Karya : Anik Kusmiatun
Satu tahun berlalu. Aku masih kuat bertahan di sekolah ini. Alhamdulillah selama dua semester aku bertahan di peringkat dua. Usaha dan doaku selama ini banyak yang terkabul. Orang tuaku pun bangga dengan prestasi yang kuraih. Naik ke kelas XI aku harus berusaha lebih keras lagi agar dapat mengalahkan Nurdiana Dewi dan merebut kursi peringkat satu.
Jam belajar yang penuh dari pagi hingga malam rupanya menuai banyak protes di kalangan siswa. Mereka merasa bosan harus belajar terus tanpa ada program pengembangan potensi diri. Sebenarnya aku lebih senang punya porsi jam belajar yang banyak. Namun lebih banyak siswa yang tidak suka belajar dari pagi hingga malam.
Malam ini Bang Umar yang terkenal sebagai senior yang paling disegani mengumpulkan seluruh ketua kelas. Karena sekolah kami baru ada 3 kelas, maka ketiga ketua kelas itu menemui Bang Umar di bawah pohon cemara pinggir laut. Pertemuan itu tidak diketahui bapak asrama maupun guru-guru yang tinggal di asrama.
“Kita harus melakukan suatu tindakan untuk mengubah sistem belajar yang full dari pagi hingga malam. Apa kalian tidak merasa bosan?” Bang Umar mulai memprovokasi tiga ketua kelas. Mereka semua mangangguk-angguk sambil berpikir.
“Betul Bang. Sekarang masa demokrasi. Kita berhak mengemukakan pendapat di depan umum.” kata Arkha, ketua kelas X.
“Kalian punya ide cemerlang?”
“Begini saja, besok siang kita ajak semua siswa demo di depan kantor guru.”
“Ide ditampung. Ada yang lain?”
“Kita mogok belajar saja.”
“Oke, kita sepakati saja. Mogok belajar atau demo di depan kantor guru?”
Diskusi mengalami perdebatan seru layaknya anggota DPR di rapat siding paripurna. Belum ada titik temu yang pasti. Safrul sebagai ketua kelas XI angkat bicara, “Aku punya usul baru. Kita adakan jajak pendapat. Semua siswa kita minta untuk menulis surat yang berisi kritik dan saran yang membangun. Surat itu kita tujukan kepada para pengambil kebijakan di sekolah. Menurutku itu jauh lebih efektif.”
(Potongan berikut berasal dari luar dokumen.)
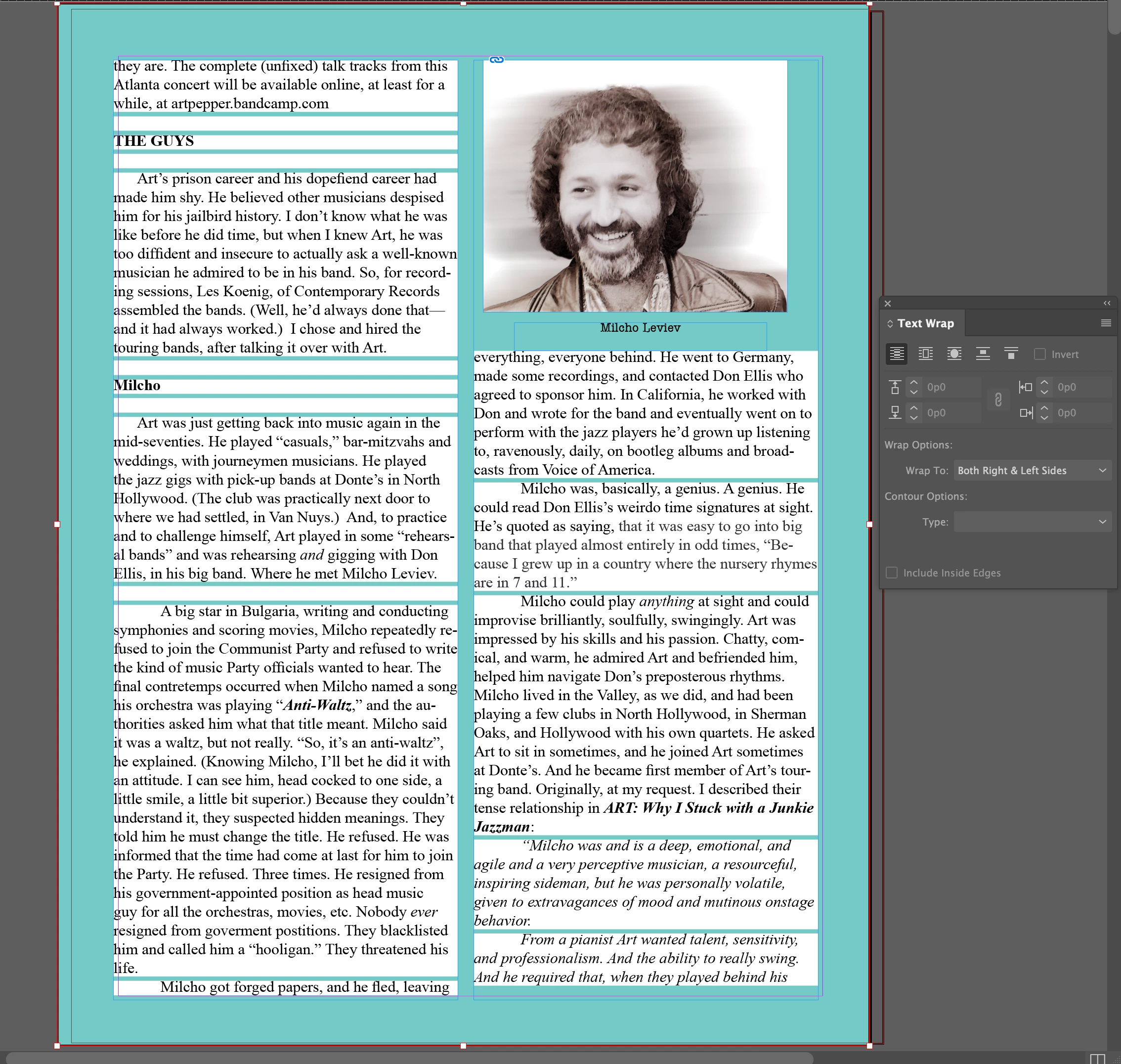Enable the Invert checkbox
The width and height of the screenshot is (1121, 1064).
(1040, 355)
Ketua kelas XII, Bang Rivan, akhirnya juga bersuara, “Aku setuju dengan usul Safrul. Semua siswa bebas mengemukakan pendapat lewat tulisan. Daripada kita capek aksi di depan kantor, belum tentu semua siswa mau diajak aksi. Mereka pasti takut kalau berpengaruh pada nilai raport.”
“Ide yang sangat cerdas. Baiklah, besok kita sebarkan kertas untuk menulis surat. Lebih amannya, jangan cantumkan nama kita di surat itu. Arkha, kamu yang bertanggungjawab di kelas X. Safrul di kelas XI, aku akan membantu Rivan di kelas XII. Paham?”
Musyawarah petinggi kelas sudah mencapai mufakat. Besok saat jam istirahat pertama masing-masing kelas menulis surat itu. Jika belum selesai, akan dilanjutkan pada jam istirahat siang. Malam harinya surat itu harus sudah sampai di tangan Bang Umar. Rencana Bang Umar, surat itu akan dimasukkan ke ruang kepala sekolah melalui celah ventilasi.
Supaya guru piket tidak curiga, setiap kelas membagi kertas itu pada jam istirahat. Jadi tidak ada sedikit pun kejanggalan yang terjadi siang itu. Aksi protes ini akan dilanjutkan nanti malam. Semua siswa harus berjanji tidak akan melaporkan misi rahasia ini kepada guru-guru maupun pendamping asrama. Bahkan semua diminta bungkam jika ditanya siapa dalang di balik aksi ini.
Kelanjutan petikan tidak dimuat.